YOUR INSTRUCTIONS — Reproduce the following material verbatim, omitting the pictures from your answer.

EXTRACTED RECORDS —

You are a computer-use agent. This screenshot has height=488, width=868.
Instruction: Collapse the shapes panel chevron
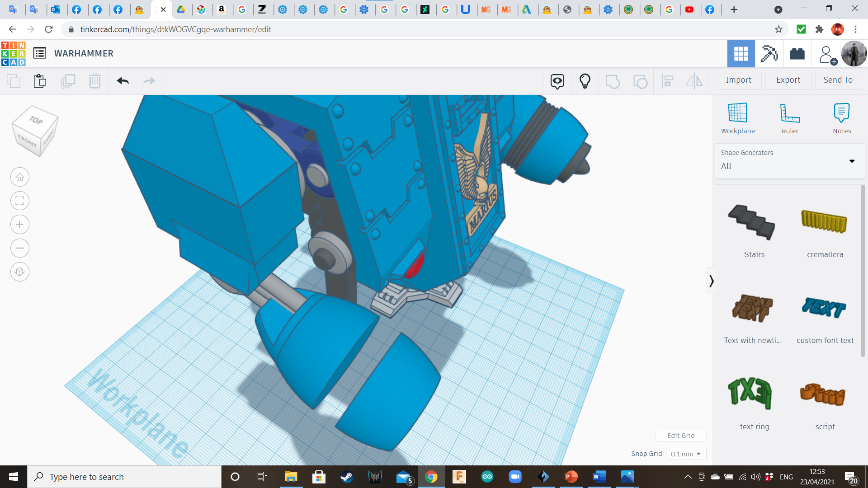point(711,281)
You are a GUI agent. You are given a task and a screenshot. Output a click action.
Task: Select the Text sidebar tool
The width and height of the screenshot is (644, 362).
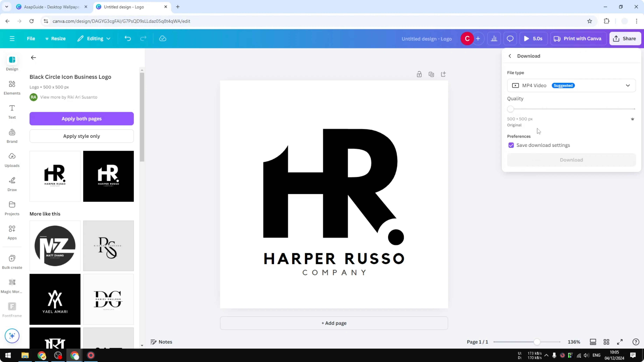pos(12,112)
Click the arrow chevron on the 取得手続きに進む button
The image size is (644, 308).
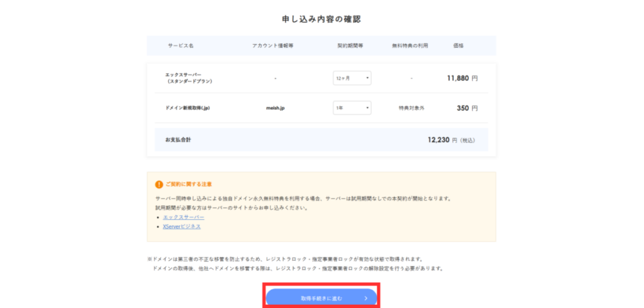[366, 298]
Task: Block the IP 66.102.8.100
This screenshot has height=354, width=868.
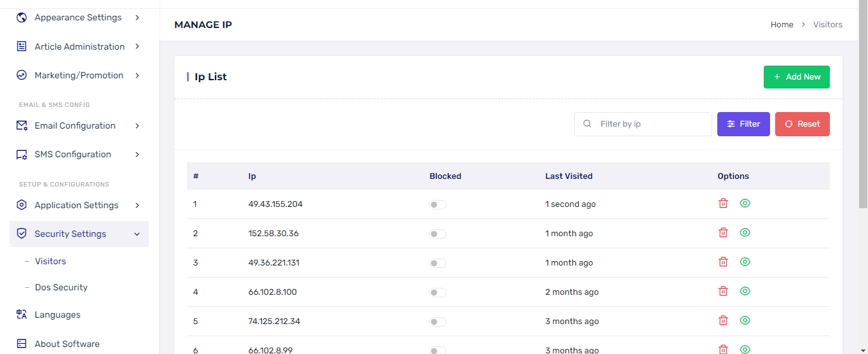Action: [x=437, y=292]
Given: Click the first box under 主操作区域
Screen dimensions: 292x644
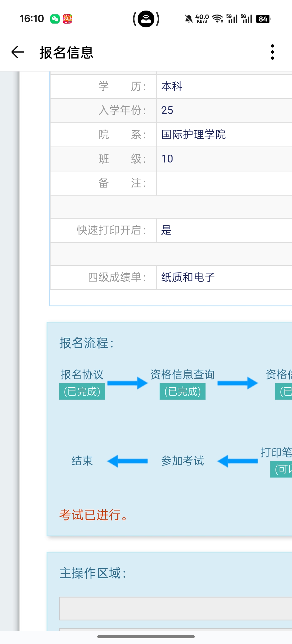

SOLUTION FOR THIS TASK —
You are a computer-use agent. This screenshot has height=488, width=868.
Instruction: Collapse the shapes panel chevron
point(711,281)
You are a GUI agent. You are given a task and a screenshot. Output a click action.
Task: Select the Text sidebar tool
The width and height of the screenshot is (644, 362).
pos(12,112)
Click the arrow chevron on the 取得手続きに進む button
The image size is (644, 308).
[366, 298]
Task: Block the IP 66.102.8.100
This screenshot has height=354, width=868.
Action: [x=437, y=292]
Given: Click the first box under 主操作区域
Screen dimensions: 292x644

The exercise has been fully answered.